Prabhakar Pachpute—whose family worked in the coal mines of central India for three generations—draws on shared cultural heritage with the Welsh mining community to create an installation of paintings, banners and objects that harness the iconography of protest and collective action. Work by American artist Carrie Mae Weems, celebrated for her powerful engagement with Black and female representation, encompasses cultural identity, racism, class, political systems and the consequences of power. A new photographic installation reflects on the late civil rights activist John Robert Lewis within the context of the present, while a selection of large-scale pieces from her recent public art campaign interrogates the disproportionate impact of the pandemic on communities of colour while offering messages of hope.
Nigel Prince, Director of Artes Mundi said: “Artes Mundi is a platform for diverse perspectives and voices that seeks to stimulate meaningful dialogue.
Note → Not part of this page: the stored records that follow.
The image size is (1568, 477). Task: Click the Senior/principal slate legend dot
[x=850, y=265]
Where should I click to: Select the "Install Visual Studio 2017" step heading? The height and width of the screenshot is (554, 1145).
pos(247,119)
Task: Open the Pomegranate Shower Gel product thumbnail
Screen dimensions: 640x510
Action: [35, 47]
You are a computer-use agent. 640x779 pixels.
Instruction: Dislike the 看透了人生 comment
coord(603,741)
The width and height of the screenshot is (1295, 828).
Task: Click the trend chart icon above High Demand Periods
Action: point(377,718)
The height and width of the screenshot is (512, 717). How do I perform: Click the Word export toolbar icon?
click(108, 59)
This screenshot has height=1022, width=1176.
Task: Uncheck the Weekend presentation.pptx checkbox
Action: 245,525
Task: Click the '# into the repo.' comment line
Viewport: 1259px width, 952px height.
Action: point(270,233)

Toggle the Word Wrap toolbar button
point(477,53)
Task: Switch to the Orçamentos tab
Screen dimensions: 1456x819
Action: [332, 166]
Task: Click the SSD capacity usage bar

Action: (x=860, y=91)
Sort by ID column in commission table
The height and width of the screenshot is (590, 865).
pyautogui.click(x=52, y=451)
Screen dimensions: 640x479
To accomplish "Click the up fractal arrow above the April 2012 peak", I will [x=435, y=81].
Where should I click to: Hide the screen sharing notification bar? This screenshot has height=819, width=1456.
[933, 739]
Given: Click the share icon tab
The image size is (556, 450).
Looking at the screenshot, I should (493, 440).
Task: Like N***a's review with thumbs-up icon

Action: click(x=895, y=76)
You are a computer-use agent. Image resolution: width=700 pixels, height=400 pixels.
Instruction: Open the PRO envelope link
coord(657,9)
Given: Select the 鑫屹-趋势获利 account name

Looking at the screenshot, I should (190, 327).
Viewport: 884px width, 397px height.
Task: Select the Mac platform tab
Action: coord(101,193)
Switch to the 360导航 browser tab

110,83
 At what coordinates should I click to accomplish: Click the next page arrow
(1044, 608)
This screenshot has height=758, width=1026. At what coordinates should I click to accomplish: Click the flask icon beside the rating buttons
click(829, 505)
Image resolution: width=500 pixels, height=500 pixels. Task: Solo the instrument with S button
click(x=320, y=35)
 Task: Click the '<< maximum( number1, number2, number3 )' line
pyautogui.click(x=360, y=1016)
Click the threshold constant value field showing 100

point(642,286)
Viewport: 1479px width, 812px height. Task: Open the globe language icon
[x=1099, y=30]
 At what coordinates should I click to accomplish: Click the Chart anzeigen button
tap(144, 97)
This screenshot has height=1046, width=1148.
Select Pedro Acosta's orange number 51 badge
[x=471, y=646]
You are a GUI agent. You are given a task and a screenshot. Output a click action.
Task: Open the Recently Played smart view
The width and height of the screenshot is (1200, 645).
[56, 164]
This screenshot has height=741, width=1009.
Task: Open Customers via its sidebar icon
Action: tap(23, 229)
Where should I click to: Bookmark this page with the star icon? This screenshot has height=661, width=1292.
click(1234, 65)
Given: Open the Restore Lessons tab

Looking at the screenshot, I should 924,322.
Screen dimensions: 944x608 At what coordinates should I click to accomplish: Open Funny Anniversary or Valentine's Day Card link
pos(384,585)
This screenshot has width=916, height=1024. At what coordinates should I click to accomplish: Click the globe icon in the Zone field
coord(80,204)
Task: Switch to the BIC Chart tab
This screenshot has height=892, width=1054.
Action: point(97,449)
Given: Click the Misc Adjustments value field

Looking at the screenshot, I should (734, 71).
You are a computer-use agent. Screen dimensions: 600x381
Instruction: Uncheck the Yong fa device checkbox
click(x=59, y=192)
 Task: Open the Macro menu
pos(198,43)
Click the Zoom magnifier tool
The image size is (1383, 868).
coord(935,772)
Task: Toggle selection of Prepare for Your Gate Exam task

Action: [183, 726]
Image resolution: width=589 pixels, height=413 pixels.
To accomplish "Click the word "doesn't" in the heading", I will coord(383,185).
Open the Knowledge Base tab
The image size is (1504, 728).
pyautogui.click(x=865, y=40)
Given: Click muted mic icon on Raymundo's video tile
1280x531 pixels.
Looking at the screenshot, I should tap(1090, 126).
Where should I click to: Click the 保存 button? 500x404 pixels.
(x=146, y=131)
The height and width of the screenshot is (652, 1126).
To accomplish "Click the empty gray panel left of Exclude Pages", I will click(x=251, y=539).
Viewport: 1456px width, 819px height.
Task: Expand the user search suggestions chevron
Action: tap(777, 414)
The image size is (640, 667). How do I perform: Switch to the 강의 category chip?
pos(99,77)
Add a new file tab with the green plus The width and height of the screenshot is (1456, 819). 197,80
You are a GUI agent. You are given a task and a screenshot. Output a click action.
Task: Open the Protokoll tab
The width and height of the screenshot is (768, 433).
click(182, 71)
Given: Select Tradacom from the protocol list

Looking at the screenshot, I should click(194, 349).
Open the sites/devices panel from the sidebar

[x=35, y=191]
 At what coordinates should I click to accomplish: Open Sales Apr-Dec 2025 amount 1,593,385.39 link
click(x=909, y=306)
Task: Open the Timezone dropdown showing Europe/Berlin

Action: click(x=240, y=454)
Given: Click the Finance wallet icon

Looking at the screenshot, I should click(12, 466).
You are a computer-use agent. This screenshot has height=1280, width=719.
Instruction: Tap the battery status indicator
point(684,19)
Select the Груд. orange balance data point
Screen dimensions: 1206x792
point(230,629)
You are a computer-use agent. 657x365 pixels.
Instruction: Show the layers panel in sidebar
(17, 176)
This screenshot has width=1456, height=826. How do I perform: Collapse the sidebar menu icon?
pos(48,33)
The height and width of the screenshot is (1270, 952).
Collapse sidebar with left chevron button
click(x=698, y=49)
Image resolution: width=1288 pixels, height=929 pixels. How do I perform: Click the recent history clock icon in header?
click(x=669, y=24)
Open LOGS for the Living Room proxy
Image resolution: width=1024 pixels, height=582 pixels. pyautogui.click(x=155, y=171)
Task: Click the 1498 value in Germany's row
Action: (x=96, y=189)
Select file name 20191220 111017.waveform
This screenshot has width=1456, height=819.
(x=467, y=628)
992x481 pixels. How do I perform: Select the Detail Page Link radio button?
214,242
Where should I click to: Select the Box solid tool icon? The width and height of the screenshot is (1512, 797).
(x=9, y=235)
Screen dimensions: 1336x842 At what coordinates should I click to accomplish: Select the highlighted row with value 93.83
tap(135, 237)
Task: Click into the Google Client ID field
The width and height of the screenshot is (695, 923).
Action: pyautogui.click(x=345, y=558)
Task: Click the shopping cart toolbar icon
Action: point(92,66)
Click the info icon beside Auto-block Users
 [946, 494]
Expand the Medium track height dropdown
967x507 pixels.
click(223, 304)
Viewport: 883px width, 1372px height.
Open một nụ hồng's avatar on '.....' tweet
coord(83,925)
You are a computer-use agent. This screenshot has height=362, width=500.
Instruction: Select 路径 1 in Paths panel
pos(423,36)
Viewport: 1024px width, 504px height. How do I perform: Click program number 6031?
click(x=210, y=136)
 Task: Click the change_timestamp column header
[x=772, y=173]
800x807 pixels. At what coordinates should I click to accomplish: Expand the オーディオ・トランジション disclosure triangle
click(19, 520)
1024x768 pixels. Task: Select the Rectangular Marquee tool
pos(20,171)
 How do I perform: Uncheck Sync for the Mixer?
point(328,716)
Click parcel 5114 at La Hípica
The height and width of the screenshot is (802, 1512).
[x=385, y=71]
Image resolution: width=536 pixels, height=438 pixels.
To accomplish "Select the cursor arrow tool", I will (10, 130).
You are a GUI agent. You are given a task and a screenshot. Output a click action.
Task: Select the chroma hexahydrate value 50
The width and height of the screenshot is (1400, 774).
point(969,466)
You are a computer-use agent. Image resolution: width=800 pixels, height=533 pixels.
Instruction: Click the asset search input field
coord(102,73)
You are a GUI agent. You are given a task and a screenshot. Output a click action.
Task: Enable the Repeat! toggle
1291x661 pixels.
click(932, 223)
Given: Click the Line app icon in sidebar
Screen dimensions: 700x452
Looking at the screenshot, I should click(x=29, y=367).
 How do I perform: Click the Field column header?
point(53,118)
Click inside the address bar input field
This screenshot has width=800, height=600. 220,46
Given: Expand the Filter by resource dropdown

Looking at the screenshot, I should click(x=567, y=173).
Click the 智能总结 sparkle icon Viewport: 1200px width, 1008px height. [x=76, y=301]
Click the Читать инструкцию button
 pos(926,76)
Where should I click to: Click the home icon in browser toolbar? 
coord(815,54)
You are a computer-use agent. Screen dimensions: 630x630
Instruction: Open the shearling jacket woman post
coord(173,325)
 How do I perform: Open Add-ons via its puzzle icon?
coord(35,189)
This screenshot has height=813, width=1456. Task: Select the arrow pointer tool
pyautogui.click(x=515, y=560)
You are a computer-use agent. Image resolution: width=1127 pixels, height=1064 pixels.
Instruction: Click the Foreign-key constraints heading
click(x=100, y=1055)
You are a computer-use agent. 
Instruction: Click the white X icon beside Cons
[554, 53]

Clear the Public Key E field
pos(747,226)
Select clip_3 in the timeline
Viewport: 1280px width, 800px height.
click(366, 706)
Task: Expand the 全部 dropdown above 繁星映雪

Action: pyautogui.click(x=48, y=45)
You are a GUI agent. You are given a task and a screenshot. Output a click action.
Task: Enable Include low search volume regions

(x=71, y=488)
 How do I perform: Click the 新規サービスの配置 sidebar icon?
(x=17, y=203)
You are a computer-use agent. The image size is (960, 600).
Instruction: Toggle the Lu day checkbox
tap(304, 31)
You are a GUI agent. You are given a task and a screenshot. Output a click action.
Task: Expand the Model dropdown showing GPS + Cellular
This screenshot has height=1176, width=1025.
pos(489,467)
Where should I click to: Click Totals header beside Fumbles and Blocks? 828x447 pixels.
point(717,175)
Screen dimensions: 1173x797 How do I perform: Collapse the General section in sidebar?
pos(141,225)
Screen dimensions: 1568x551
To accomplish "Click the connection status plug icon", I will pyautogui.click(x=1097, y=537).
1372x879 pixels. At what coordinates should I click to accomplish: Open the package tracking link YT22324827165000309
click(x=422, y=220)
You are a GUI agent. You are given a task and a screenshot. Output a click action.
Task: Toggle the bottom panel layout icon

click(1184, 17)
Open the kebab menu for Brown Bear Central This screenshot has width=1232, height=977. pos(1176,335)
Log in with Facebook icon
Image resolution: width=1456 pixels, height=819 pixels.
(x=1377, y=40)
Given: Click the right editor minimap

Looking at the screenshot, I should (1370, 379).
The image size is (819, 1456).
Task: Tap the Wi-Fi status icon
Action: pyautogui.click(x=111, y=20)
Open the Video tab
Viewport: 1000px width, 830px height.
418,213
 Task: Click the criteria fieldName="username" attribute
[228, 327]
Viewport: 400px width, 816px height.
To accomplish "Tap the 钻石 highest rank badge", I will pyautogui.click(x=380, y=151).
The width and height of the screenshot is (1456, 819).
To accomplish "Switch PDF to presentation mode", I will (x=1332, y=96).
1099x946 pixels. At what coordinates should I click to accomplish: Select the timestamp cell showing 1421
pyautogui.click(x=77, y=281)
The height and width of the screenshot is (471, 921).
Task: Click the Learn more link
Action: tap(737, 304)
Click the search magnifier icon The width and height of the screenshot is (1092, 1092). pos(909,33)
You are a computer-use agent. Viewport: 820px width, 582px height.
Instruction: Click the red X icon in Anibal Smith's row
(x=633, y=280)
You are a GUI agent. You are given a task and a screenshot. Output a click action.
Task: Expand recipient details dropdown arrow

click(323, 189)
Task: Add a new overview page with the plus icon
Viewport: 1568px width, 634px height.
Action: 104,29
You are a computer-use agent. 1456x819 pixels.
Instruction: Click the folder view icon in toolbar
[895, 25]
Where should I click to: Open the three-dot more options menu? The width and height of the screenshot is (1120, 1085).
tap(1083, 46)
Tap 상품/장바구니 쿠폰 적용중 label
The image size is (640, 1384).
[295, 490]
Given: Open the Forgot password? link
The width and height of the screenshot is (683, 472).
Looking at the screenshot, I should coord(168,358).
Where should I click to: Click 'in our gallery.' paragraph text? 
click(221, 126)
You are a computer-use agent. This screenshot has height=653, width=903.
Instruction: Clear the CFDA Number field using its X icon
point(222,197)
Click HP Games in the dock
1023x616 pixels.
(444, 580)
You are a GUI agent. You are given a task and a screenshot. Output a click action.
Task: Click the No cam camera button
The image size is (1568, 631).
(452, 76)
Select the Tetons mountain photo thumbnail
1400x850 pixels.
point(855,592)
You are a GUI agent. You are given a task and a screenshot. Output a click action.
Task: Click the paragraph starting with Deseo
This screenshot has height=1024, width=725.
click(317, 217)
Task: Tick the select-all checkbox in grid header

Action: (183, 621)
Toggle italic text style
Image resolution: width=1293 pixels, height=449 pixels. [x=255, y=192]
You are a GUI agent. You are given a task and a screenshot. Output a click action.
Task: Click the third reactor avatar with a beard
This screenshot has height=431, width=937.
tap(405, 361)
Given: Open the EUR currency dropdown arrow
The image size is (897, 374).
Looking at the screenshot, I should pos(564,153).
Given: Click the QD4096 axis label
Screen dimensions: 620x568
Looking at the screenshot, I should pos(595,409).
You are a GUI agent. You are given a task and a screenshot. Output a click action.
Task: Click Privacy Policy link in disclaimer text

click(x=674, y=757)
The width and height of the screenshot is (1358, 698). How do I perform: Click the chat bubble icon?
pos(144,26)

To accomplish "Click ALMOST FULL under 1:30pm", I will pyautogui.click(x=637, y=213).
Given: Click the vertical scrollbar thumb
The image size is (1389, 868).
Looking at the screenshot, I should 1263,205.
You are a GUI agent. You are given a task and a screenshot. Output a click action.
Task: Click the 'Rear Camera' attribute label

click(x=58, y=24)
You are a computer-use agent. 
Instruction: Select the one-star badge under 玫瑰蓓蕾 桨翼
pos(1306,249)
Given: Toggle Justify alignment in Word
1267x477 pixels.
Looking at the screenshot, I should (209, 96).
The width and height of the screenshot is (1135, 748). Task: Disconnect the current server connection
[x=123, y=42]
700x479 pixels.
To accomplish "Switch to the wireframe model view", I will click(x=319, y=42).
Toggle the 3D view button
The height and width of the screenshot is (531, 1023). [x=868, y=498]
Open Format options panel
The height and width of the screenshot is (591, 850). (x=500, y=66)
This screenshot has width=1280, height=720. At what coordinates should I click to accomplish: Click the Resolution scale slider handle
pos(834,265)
As we live through and engage with global changes of significant impact, more than ever the work of all six artists speaks to and resonates with, the ideas and issues we need to address individually and collectively within our societies, concerning equity, representation, trauma and privilege.”
The shortlist was selected by a jury made up of Cosmin Costinas, Executive Director and Curator of Para Site, Hong Kong and Artistic Director of Kathmandu Triennale 2020; Elvira Dyangani-Ose, Director of The Showroom gallery in London; and Rachel Kent, Chief Curator at Museum of Contemporary Art, Sydney, Australia.
They commented: “Encompassing painting and drawing, object making, film and video, the artists’ practices sit within the museum context and beyond; some transform public space and others exist as ephemeral iterations. Working against the notion of a centre, they reflect diverse global narratives in both exciting and thoughtful ways. These artists' works reflect powerfully on the changing forces that shape our world - encompassing themes of identity and narration, social structures and collective memory, and industry and ecological crisis.”